::: TEXTO PARA LEITURA :::

O eleitor da Geração das Facções

BRUNO SOLLER

Cabelo com corte degradê, desenhado com navalha, acessórios suntuosos, simulando ouro e com brilhos, camisetas com marcas de luxo muito visíveis, óculos “juliet”, um palavreado repleto de gírias e uma atitude de afirmação e confronto. Esse perfil de jovem brasileiro entre os 16 e 26 anos pode ser visto em qualquer comunidade ou área periférica do Brasil, seja no Rio Grande do Sul ou em Roraima.

O estilo “chavoso” é uma realidade e uma manifestação cultural que tem origem em uma triste realidade brasileira: o domínio de territórios pelas facções criminosas.

O crime organizado instaurou uma expressão de estilo de vida, que tem como foco a asseveração da identidade, promoção da origem e celebração da vitória que o poder e o dinheiro geram.

:::

> _TAREFAS A REALIZAR_:
(A) Reproduza fielmente o trecho do texto sobre o estilo “chavoso” compreendido entre “BRUNO SOLLER” e “o dinheiro geram.”, inclusive.
(B) De acordo com o texto sobre o estilo “chavoso”, em que faixa etária se situa o perfil de jovem brasileiro descrito?
Os itens que vêm após o texto constituem material independente dele.

::: LISTAGEM DE DADOS :::

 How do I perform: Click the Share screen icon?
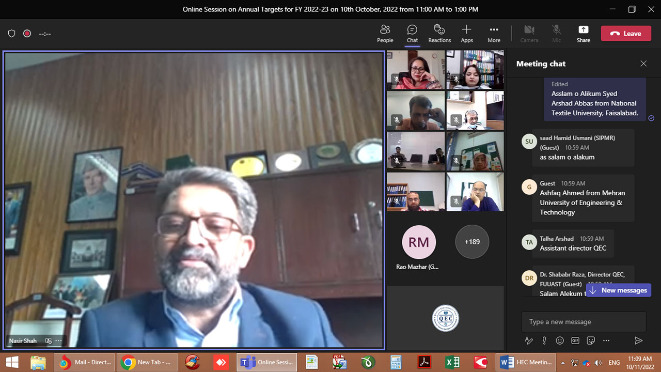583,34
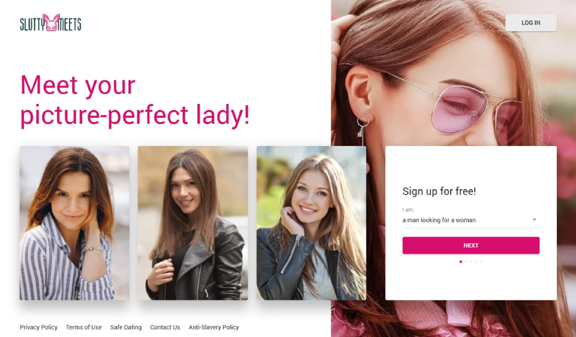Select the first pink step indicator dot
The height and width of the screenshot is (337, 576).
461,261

:::
::: LISTAGEM DE DADOS :::

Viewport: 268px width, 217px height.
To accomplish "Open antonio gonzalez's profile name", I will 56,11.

:::

> _RESPOSTAS_:
(A)
BRUNO SOLLER

Cabelo com corte degradê, desenhado com navalha, acessórios suntuosos, simulando ouro e com brilhos, camisetas com marcas de luxo muito visíveis, óculos “juliet”, um palavreado repleto de gírias e uma atitude de afirmação e confronto. Esse perfil de jovem brasileiro entre os 16 e 26 anos pode ser visto em qualquer comunidade ou área periférica do Brasil, seja no Rio Grande do Sul ou em Roraima.

O estilo “chavoso” é uma realidade e uma manifestação cultural que tem origem em uma triste realidade brasileira: o domínio de territórios pelas facções criminosas.

O crime organizado instaurou uma expressão de estilo de vida, que tem como foco a asseveração da identidade, promoção da origem e celebração da vitória que o poder e o dinheiro geram.

(B) Entre os 16 e 26 anos.